Stated exercise 1:
Do statements (a) through (c) agree with the passage on total depravity? For each, answer yes or no and quote the words of the passage that decide it.
(a) The people the chapter addresses were alien sinners.
(b) David charged his mother with sin in Ps. 51:5.
(c) The writer says he was brought forth in a log cabin.
Stated exercise 2:
Duplicate word for word the part of the passage on total depravity that begins at the words "It is argued" and stops after "God's chosen people.".
Stated exercise 3:
Carry the passage on total depravity forward from its last sentence.

Text provided:
+===+

It is argued that nothing less than the mighty power of God can change a leopard's spots or an Ethiopian's skin; neither can examples be found where he ever did so. He leaves them as they are. But because their case was hopeless, the Lord says in the next verses, "Therefore will I scatter them, as the stubble that passeth away, by the wind of the wilderness. This is thy lot, the portion measured unto thee from me, saith Jehovah; because thou hast forgotten me, and trusted in falsehood . . . Woe unto thee, 0 Jerusalem: Thou wilt not be made clean; how long shall it yet be?" But their destruction was coming and so would end another group of depraved people. Read the whole chapter. They could not have forgotten Jehovah, unless they had once known him; they were not alien sinners, but Israelites, God's chosen people.

Another favorite text of total depravity advocates is Ps. 51:5: "Behold, I was brought forth in iniquity; and in sin did my mother conceive me." Psalm 51:5 is David's confession of sin and plea for mercy after his sin with Bathsheba, his guilty connection with her husband's death. He was in a distressing emotional state of mind. He certainly did not charge his mother with sin; neither did he implicate Adam in his sin. He was brought forth in this world, where iniquity abounds. It would save us from many blunders if we would give more attention to the language used. To say that he was brought forth in iniquity is quite different from saying he was brought forth with iniquity in him. I was brought forth in a log cabin, but—well, surely no one will accuse me of saying that I was brought forth with a log cabin in me! On Pentecost, when the multitudes from many countries heard the Apostles speaking with other tongues, "As the Spirit gave them utterance," they were amazed and said, "Behold, are not all these that speak Galileans? And how hear ye, every man in our own language wherein we were born?" Each one was born in a territory where a certain language prevailed, and therefore they grew up speaking the language of their territory. They were not brought forth with that language in them.

+===+

Dataset section:
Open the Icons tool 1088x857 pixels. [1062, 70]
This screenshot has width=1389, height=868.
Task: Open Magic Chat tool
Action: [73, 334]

+===+

Task answer 1:
(a) No: "they were not alien sinners, but Israelites, God's chosen people."
(b) No: "He certainly did not charge his mother with sin"
(c) Yes: "I was brought forth in a log cabin"

Task answer 2:
It is argued that nothing less than the mighty power of God can change a leopard's spots or an Ethiopian's skin; neither can examples be found where he ever did so. He leaves them as they are. But because their case was hopeless, the Lord says in the next verses, "Therefore will I scatter them, as the stubble that passeth away, by the wind of the wilderness. This is thy lot, the portion measured unto thee from me, saith Jehovah; because thou hast forgotten me, and trusted in falsehood . . . Woe unto thee, 0 Jerusalem: Thou wilt not be made clean; how long shall it yet be?" But their destruction was coming and so would end another group of depraved people. Read the whole chapter. They could not have forgotten Jehovah, unless they had once known him; they were not alien sinners, but Israelites, God's chosen people.

Task answer 3:
It seems that the main interest the advocates of hereditary depravity have is that they can use it as a supposed basis for their doctrine of the direct operation of the Holy Spirit; but if they could prove their depravity doctrine, they would then have to prove that the gospel was not sufficient to regenerate such sinners. The theory belittles the gospel, and makes the sinner feel that he can do nothing and is therefore not responsible for his condition. It does more than stupefy; it paralyzes.

A favorite argument is based on the fact that the alien is spoken of as dead, but the Bible represents the sinner as being dead through his own trespasses. (Eph. 2:1, 5; Col. 2:13). But even if we had inherited this dead state from Adam, we are no more dead to righteousness than Adam and Eve in their state of innocence were dead to sin. The Devil led them into sin by placing motives before them; he did not have to perform some direct inward change in their hearts to enable them to act. God places the highest imaginable motives before the sinner; but we are told that God cannot undo by motives what the Devil accomplished by motives!

Several years ago I had a debate with B. M. Bogard. As a basis for his claim for a distinct and direct work of the Holy Spirit in conversion, he put much stress, as they all do, on the fact that the sinner is dead in sins, and therefore must be made alive before he can obey the gospel. I replied, "One objection I have to Mr. Bogard's argument is, he limits the power of God; he makes the sinner so dead that God could not have made a gospel that would reach him." He came back with a great deal of bluster, saying, "It is not a question of what God can do; he can do anything he wants to do; he could have made a gospel that would reach that dead sinner, if he had wanted to." I replied, "Oh, well, the sinner is not as dead as we've been hearing he was. We might as well leave off all this talk about depravity and the dead sinner. The trouble is not with the sinner at all; according to Mr. Bogard the inability is in the gospel, and not in the sinner. I say God made the very gospel Mr. Bogard said he could have made, and I will proceed to show that he did."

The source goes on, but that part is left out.